I would say this is a classic Protestant/Catholic divide, but it seems like Dalrymple is actually open to using natural law arguments when he says in his original piece:

We understand there are difficulties in perceiving the facts of the world, but we believe there are facts in the world, and most evangelical Christians, and most Christians worldwide, still believe it’s a fact — as objectively true as any other fact — that marriage is the union of male and female. In the same sense that a hydrogen atom simply is constituted by the creative complementarity of a proton and an electron, a marriage simply is constituted by the creative complementarity of male and female. And just as you can put other particles together in other relations, but those will not be simple hydrogen atoms, so you can devise other human relationships and call them whatever you like — and yet they will not be marriages. Marriage simply is a lifelong covenant between a man and a woman.

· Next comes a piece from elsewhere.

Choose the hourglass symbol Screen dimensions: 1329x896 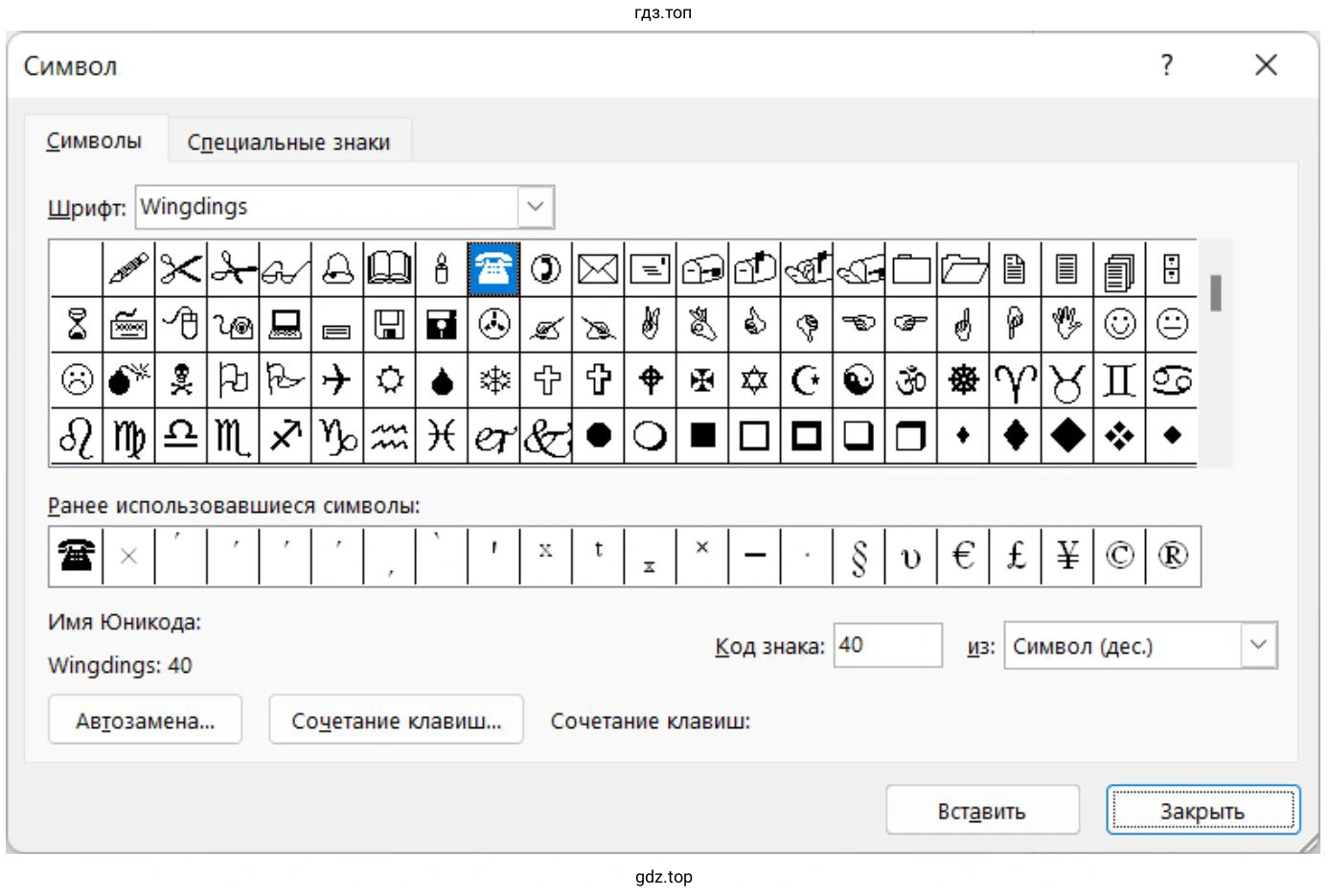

And yet…the question at hand is not whether we should abandon the historical Christian teaching on marriage. The question is whether we should contend for laws and regulations that give this vision of marriage the sanction of government. And to make one more distinction: the question is not whether Christians have the right to promote their views, just like everyone else does, and to support or oppose laws on any grounds they wish, including religious grounds. There’s nothing categorically wrong with supporting laws and politicians who recognize and affirm what marriage actually is, even if your view of marriage is religiously informed. The question, rather, is whether it is still wise to press for American law to recognize only heterosexual unions.

It is, in other words, a question of prudence. Granted, we should continue to profess the truth as best we understand it. But are we so losing the culture on this issue that continuing to fight against same-sex marriage legally will so harm our witness, and thus harm our broader mission and our most important purposes, that the time has arrived to abandon the fight over American law?

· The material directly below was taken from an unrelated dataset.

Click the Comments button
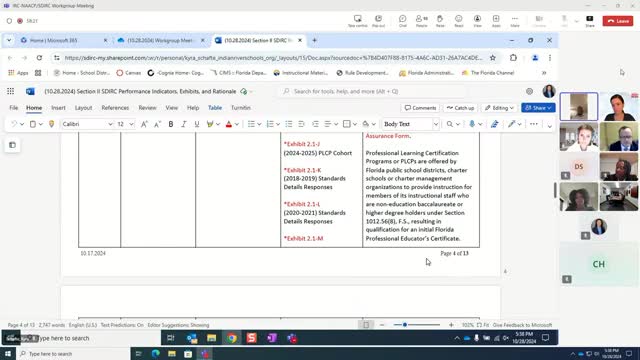The image size is (640, 360). [420, 108]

The problem seems to be that Dalrymple doesn't trust his own powers of persuasion -- he knows marriage is a fact, just like the periodic table of the elements lists facts, but he is worried he can't convince his fellow Americans of this truth! I'm not sure why he doubts his abilities other than he worries about the latest election results or has read the latest poll unfavorable to traditional marriage. However, if as Christians and philosophers we know something to be true but unpopular than we are simply in a difficult position vis a vis the broader society and as Professor Strachan reminds us, this is not the first time Christians have found themselves in such a position. We must believe that the truth will win out (in the long run) and do our best to continue to use all the intellectual tools available to us (like the wonderful Girgis, George and Anderson paper) to win over our friends and neighbors on the truth about marriage.

Comments (69)

It is probably not a good idea to encourage Christians to go against civil marriage now because many Christians are already struggling with Ephesians 5 because it directly contradicts their upbringing on gender roles in society. Cutting off one leg of institutional marriage while the other leg is wobbly is guaranteed to bring the institution crashing down onto its face irrespective of the hypothetical merits of abandoning civil marriage. If many Christians cannot even firmly know and confidently practice in private what is not publicly endorsed they're simply going to fail in that pursuit no matter how earnest they are.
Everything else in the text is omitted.